Xi believes that orthodox commitment to Communism is paramount as his country fends off Western influence. In a speech in 2013, he asked, Why did the Soviet Communist Party collapse? His answer: Their ideals and convictions wavered. In Beijing, an ideological revival is in flamboyant effect. Since June, the Party has been waging an old-fashioned dogmatic crusade, known as a “Correct the wind” campaign. In a modern twist, ninety million Party members have been given an app loaded with Xi’s speeches, quizzes about his life story, and videos on history. (The app keeps track of what they finish.) Xi Jinping thinks the whole place slacked off ideologically, Geremie Barmé, an independent historian and translator, said. This campaign is something the Communists have done a number of times when they feel things are a little bit out of control. Instead of city walls, the Party relies on digital defenses; day by day, censors purify the Internet of subversive ideas, and facial-recognition technologies track people’s comings and goings.

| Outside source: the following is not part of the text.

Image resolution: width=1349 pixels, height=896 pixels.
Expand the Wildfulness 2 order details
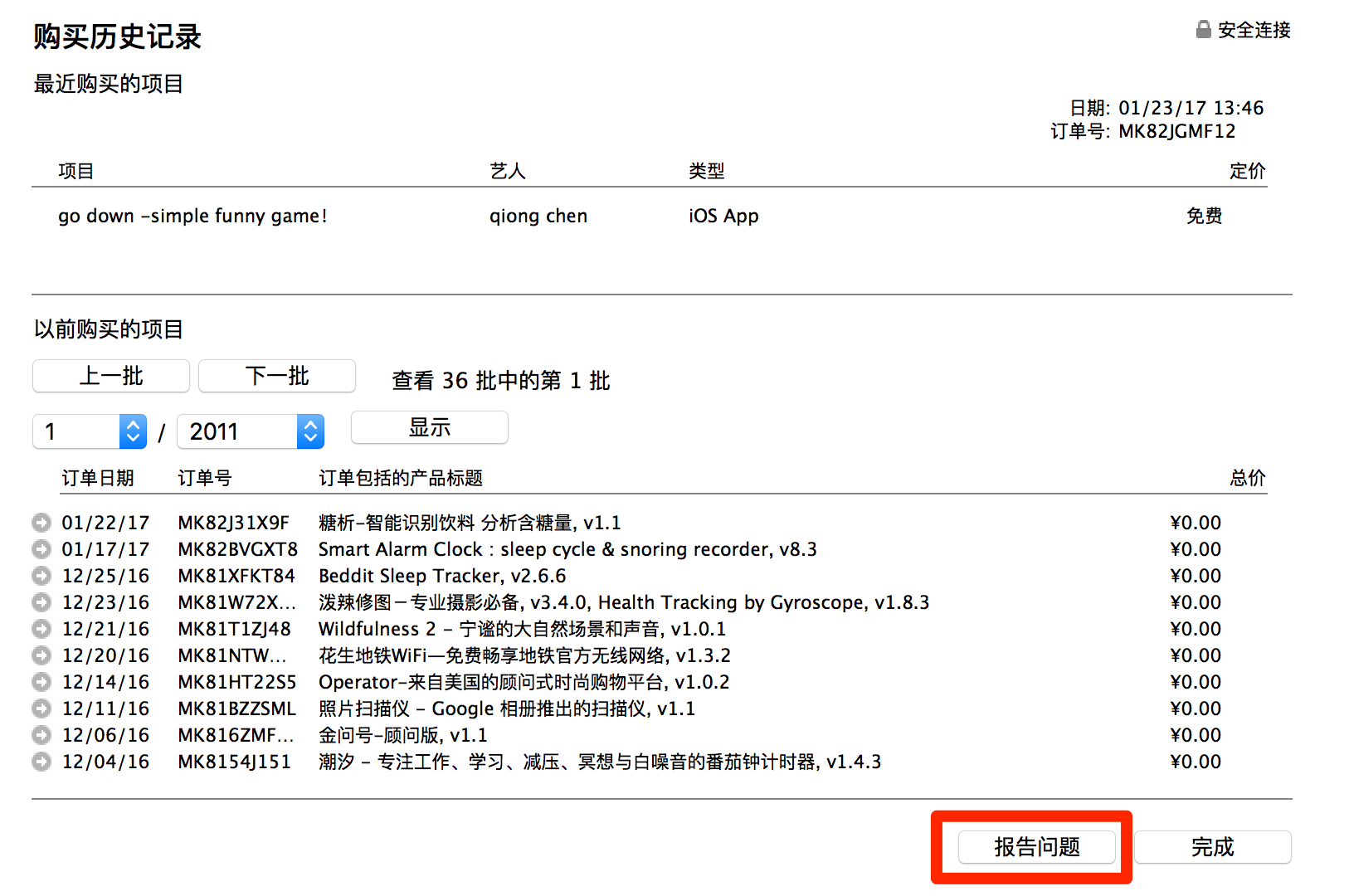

After four months of street demonstrations against Communist Party control, violence was growing. On the day of the parade in Beijing, demonstrators seeking to overshadow events in the capital clashed with police, and, for the first time, an officer shot a protester with live ammunition. Yan saw no prospect that Beijing would compromise. Violence will become a common phenomenon, he said. Like the Palestinian kids firing on Israeli police, but not as grave. The comparison struck me as odd, until I realized that, from Beijing’s perspective, Israel’s sequestering of the West Bank and Gaza has led to an agreeable scenario: a chronic but confined insurgency that does not threaten the country’s over-all security.